**ASSIGNED TASK 1:**
Answer these questions from the article on Avdiivka, one per line:
(a) In what month and year were Donetsk and Luhansk annexed by the Russians?
(b) What does the number in a FAB bomb's name indicate?
(c) By the last week of the battle, what was the state of the roads in and out of the city?
**ASSIGNED TASK 2:**
Rewrite the stretch of the article on Avdiivka from "Avdiivka is very" through "the city’s flanks.", substituting "chemical plant" for "coke-making plant".

**PAGE EXTRACT:**

■ ■ ■ ■ ■ ■ ■

Washington has fondly hoped that it could bring about regime change in Russia. Now it seems even more likely that there will be regime change, but not in Russia – in Kiev.
The catalyst for regime change in Kiev is the bloody and now ended battle over Avdiivka.
Avdiivka is very close to Donetsk city, the capital area of the Donbas region. Donetsk is about halfway between Mariupol on the Sea of Azov and Luhansk in the north. Both Donetsk and Luhansk are regions (oblasts) in eastern Ukraine with mostly Russian-speaking populations. Both Donetsk and Luhansk, along with Kherson and Zaporizhzhia, were annexed by the Russians in September 2022.
The recent battle over Avdiivka began four months ago, and from January the Russians began wearing down the Ukrainian defenders of the city. The Russian operation included attacks from the north, some of which focused on a huge coke-making plant; and from the South in multiple thrusts on the city’s flanks.
By the end of the first week of February, the Russian armed forces had cut the city in two and were steadily advancing while pounding the city with artillery and FAB bombs. These are high explosive bombs of different sizes (FAB-500, FAB-1500 – the number is the bomb size in kilograms).
Avdiivka was highly fortified and a difficult target for the Russian army. The Russians focused on flank attacks that eventually squeezed off resupply of weapons and food and made rotation of forces difficult.By the last week of the battle the roads in and out of the city were under Russian fire control.

■ ■ ■ ■ ■ ■ ■

**DATA SECTION:**
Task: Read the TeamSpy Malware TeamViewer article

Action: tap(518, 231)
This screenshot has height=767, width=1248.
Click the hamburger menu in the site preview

■ ■ ■ ■ ■ ■ ■

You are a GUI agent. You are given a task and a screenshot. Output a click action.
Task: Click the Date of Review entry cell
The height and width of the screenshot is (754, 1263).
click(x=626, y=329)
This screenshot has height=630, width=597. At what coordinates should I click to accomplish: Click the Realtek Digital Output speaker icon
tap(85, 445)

■ ■ ■ ■ ■ ■ ■

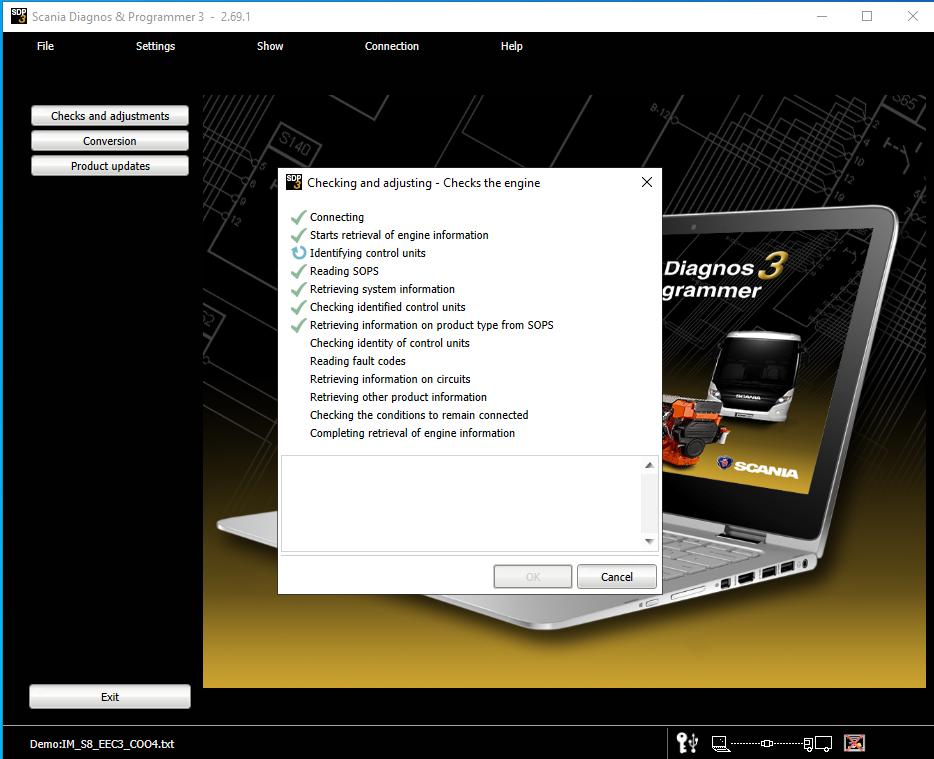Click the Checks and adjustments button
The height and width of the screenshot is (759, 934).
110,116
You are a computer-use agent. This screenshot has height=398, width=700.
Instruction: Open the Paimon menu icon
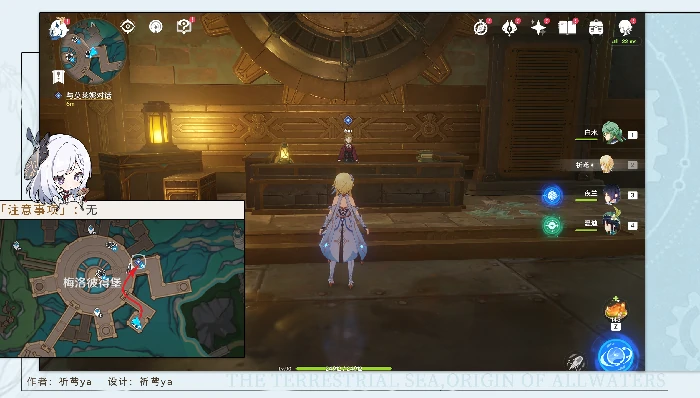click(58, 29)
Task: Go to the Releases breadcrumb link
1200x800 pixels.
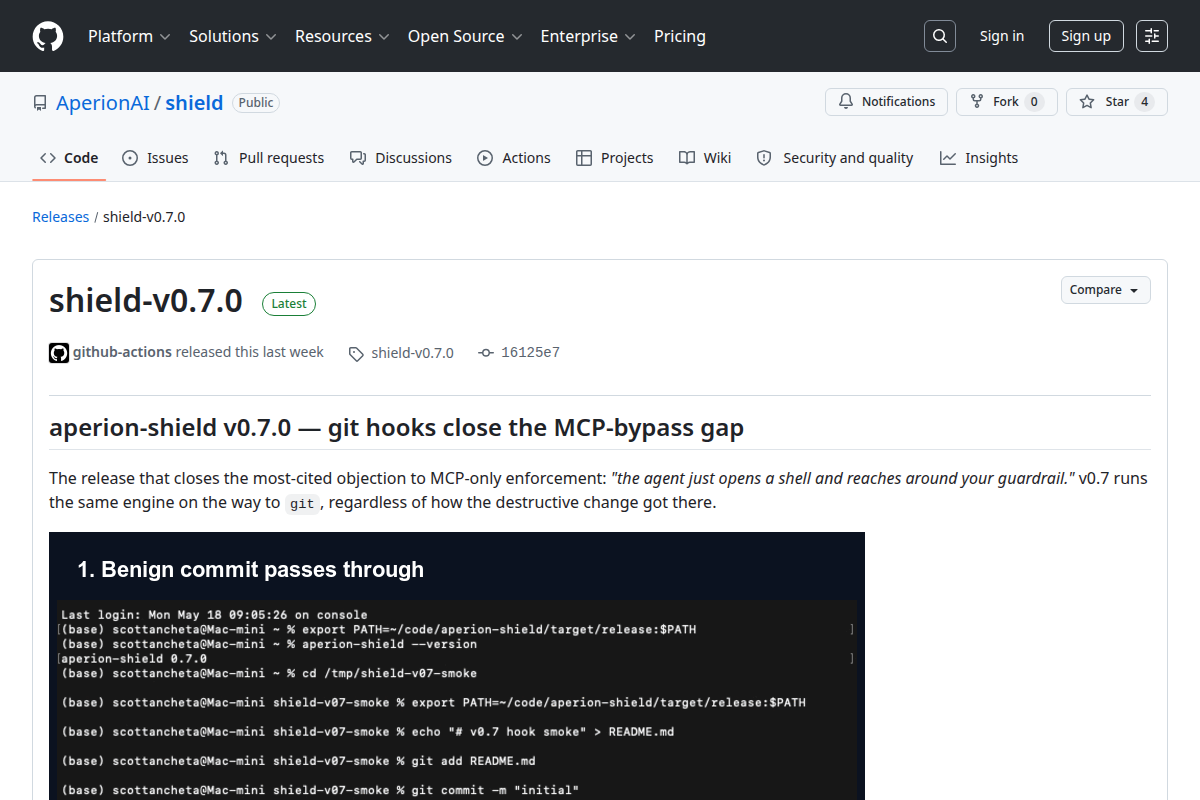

■ ■ ■ ■ ■ ■ ■

**YOUR RESPONSE 1:**
(a) September 2022
(b) The bomb's size in kilograms
(c) They were under Russian fire control.

**YOUR RESPONSE 2:**
Avdiivka is very close to Donetsk city, the capital area of the Donbas region. Donetsk is about halfway between Mariupol on the Sea of Azov and Luhansk in the north. Both Donetsk and Luhansk are regions (oblasts) in eastern Ukraine with mostly Russian-speaking populations. Both Donetsk and Luhansk, along with Kherson and Zaporizhzhia, were annexed by the Russians in September 2022.
The recent battle over Avdiivka began four months ago, and from January the Russians began wearing down the Ukrainian defenders of the city. The Russian operation included attacks from the north, some of which focused on a huge chemical plant; and from the South in multiple thrusts on the city’s flanks.